In recent decades, horseshoe crabs have seen a dramatic rise in harvesting for use as bait and use in the pharmaceutical industry. Horseshoe crabs provide a cheap and accessible form of bait for whelk and eel fishing. In the span of five years during the 1990s, horseshoe crab harvesting skyrocketed from 100,000 to 2.5 million per year.
In addition to their use as bait, horseshoe crab blood contains a unique protein used for pharmaceutical vaccines and medical devices to detect the presence of potentially harmful endotoxins. Pharmaceutical companies have agreements with several states allowing for the temporary capture of horseshoe crabs with the promise of releasing all horseshoe crabs once the blood has been drawn. However, this practice has come under scrutiny for excessive horseshoe crab deaths, the secrecy of the operation, and the availability of an artificial alternative.
Since 2020, environmental groups have had lawsuits pending against Charles River, a pharmaceutical company that harvests 150,000 horseshoe crabs annually, arguing that their horseshoe containment facilities in South Carolina have a fatality rate of 20-25%. These groups claim that by depleting the horseshoe crab population, Charles River is denying red knots their primary food source in the region and this constitutes a violation of the red knot’s federal protections under the Endangered Species Act.
Charles River states that the fatality rate is only 5%, yet research from South Carolina’s Department of Natural Resources identifies the mortality rate as 20%. These lawsuits will play a crucial role in determining the protections for horseshoe crabs going forward. In the meantime, both the National Wildlife Federation and the South Carolina Wildlife Federation have called for male-only harvest, implementation of best-management practices, and the adoption of the synthetic alternative, which is already in use by the pharmaceutical giant Eli Lilly.
The consequences of the horseshoe crab decline are severe for the red knot’s wellbeing. In the late 1980s, observers counted the red knot population in the Delaware Bay at 99,000. After Hurricane Sandy, when 70% of New Jersey’s prime horseshoe crab habitat was washed away, red knots were listed as threatened. Yet their downward trend continued with their numbers falling to 19,000 in 2020 and in 2021 plummeting to just 6,800. Red knots don’t have the luxury of waiting for action. Several more bad years for horseshoe crab eggs risks the survival of red knots. One of the best ways to protect these migratory birds is to ensure their food source is abundant and reliable, and the best time to take action is now.

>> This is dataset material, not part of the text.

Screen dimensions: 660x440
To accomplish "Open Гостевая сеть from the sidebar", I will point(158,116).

Even with harvesting limitations, coastal development guidelines, beach habitat restoration and volunteer-supported monitoring, it will take years for horseshoe crab populations to rebound and recover red knots. Harmful bait practices in South Carolina or New Jersey hurt red knots, which consequently negatively impacts the ecosystems in which they live in both South America and the Arctic.

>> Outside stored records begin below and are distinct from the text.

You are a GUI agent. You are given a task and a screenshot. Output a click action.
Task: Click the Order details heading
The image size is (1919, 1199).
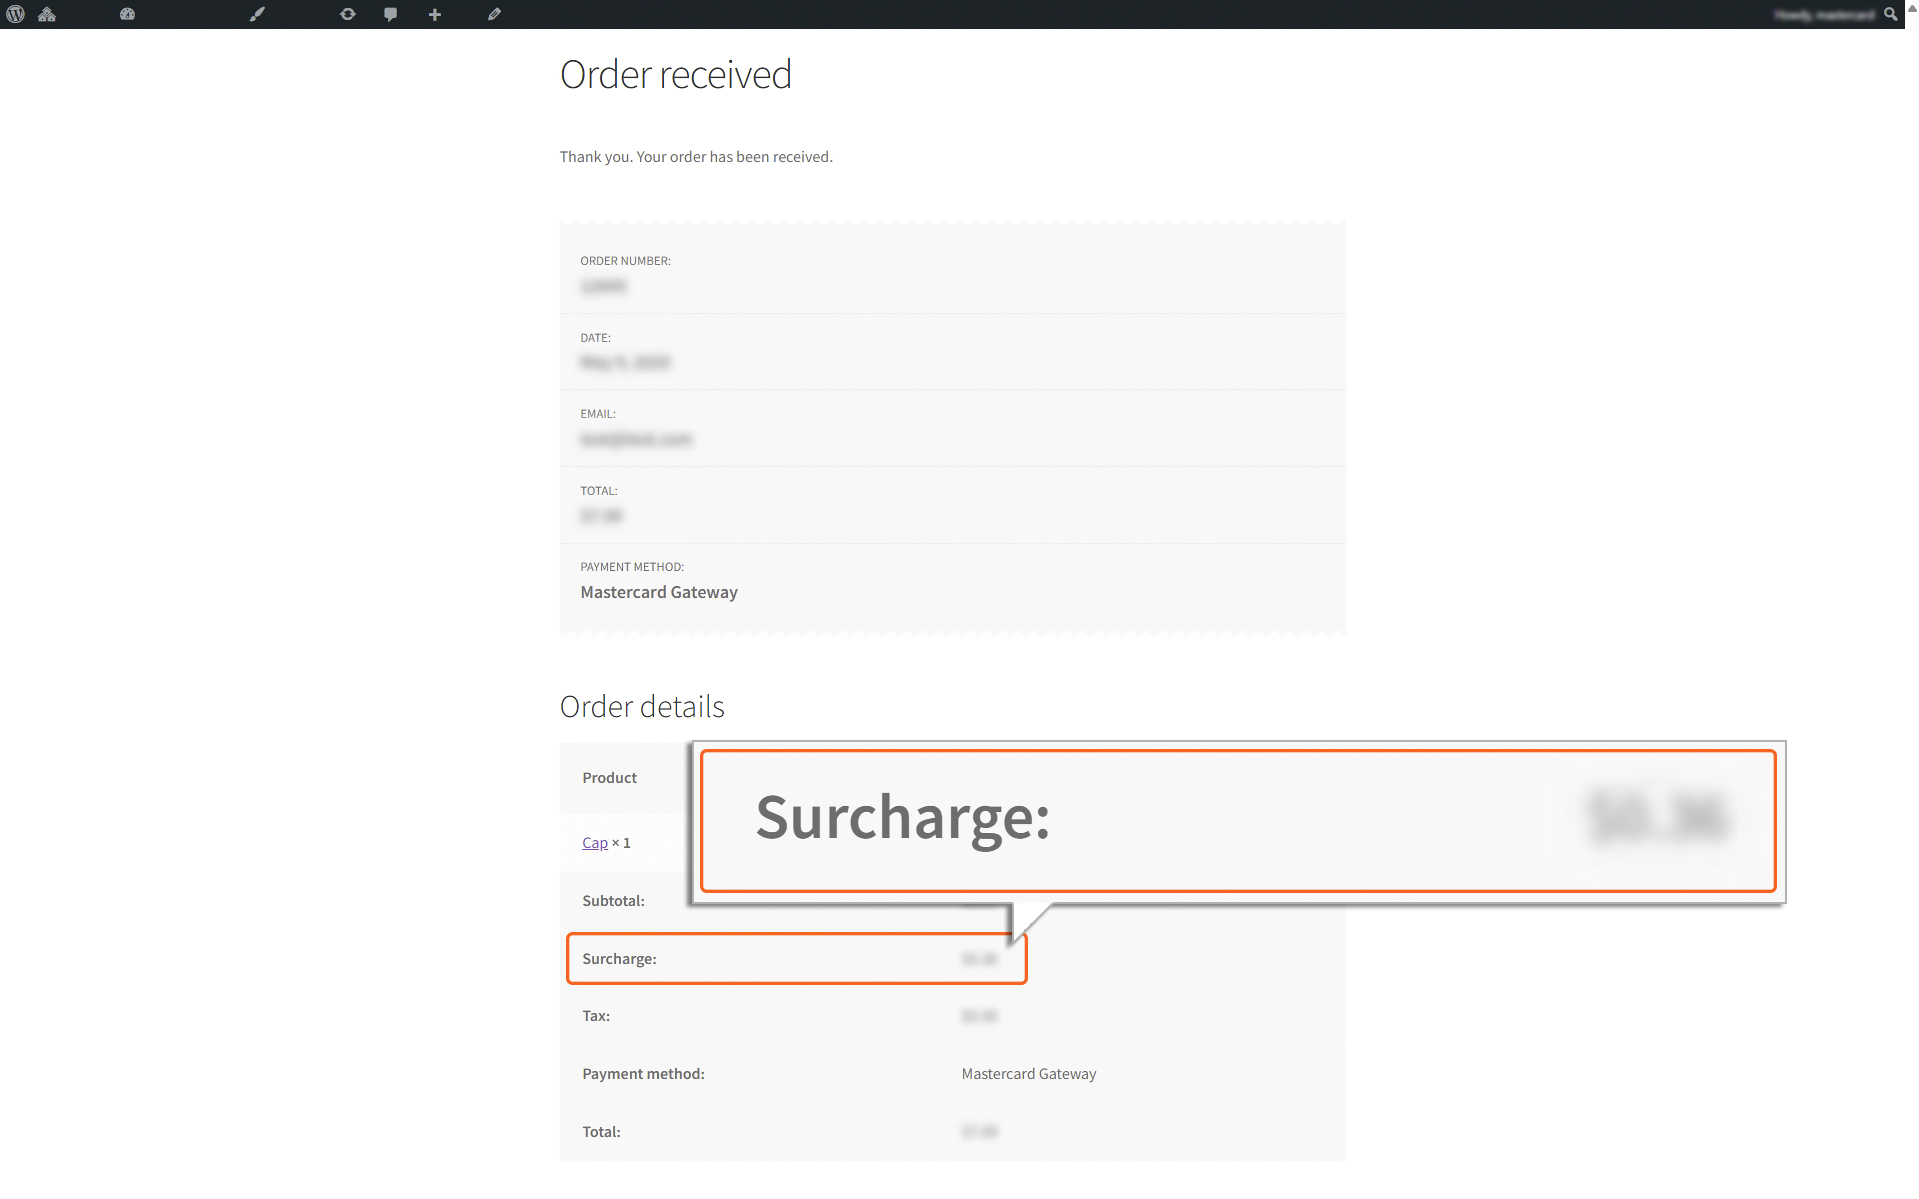pyautogui.click(x=641, y=707)
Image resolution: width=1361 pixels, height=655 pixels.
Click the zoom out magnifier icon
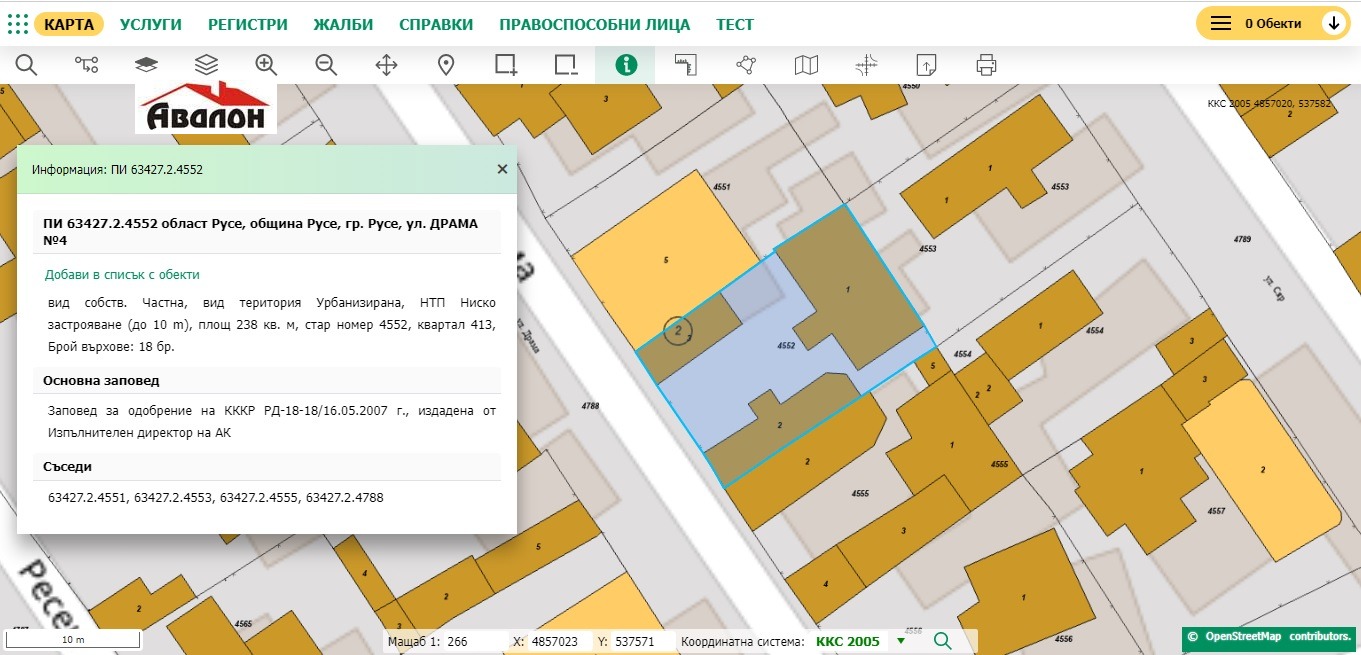pos(326,65)
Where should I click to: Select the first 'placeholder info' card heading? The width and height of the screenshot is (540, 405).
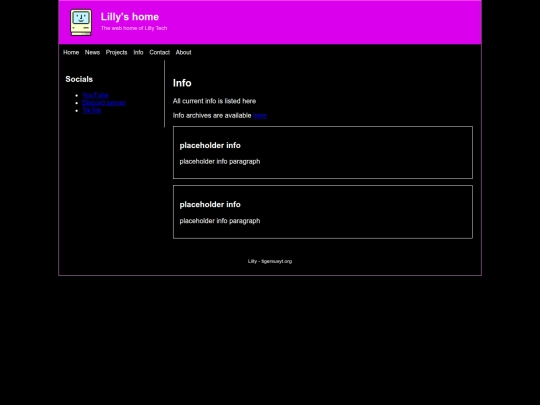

The red knot-horseshoe crab synchrony highlights the interconnectedness of wildlife and the difficulty in restoring species in a silo. No species is an island. Effective conservation requires broader attention to the wildlife crisis, not just a focus on federally listed species. That is the promise of the Recovering America’s Wildlife Act, which is making its way through Congress with bipartisan support. It provides funding for thousands of declining species that do not fall under the protection of the Endangered Species Act while restoring millions of acres of land.

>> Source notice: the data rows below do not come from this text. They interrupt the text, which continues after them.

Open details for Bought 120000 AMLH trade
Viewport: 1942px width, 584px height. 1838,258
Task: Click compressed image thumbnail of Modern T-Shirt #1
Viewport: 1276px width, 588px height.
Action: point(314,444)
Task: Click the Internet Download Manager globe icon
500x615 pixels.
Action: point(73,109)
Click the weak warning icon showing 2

If wildlife habitat is restored on a large scale, and both federally protected species, as well as unlisted, declining species, are supported, there will be better outcomes for all species. The synchronization of red knots and horseshoe crabs is a marvel of nature, and quite the sight to behold. Red knots can’t survive without horseshoe crabs, who can’t survive without worms and clams, who can’t survive without clean waters. Protecting red knot migration for future generations of birds and the people who love them requires care for all who call the Delaware Bay home.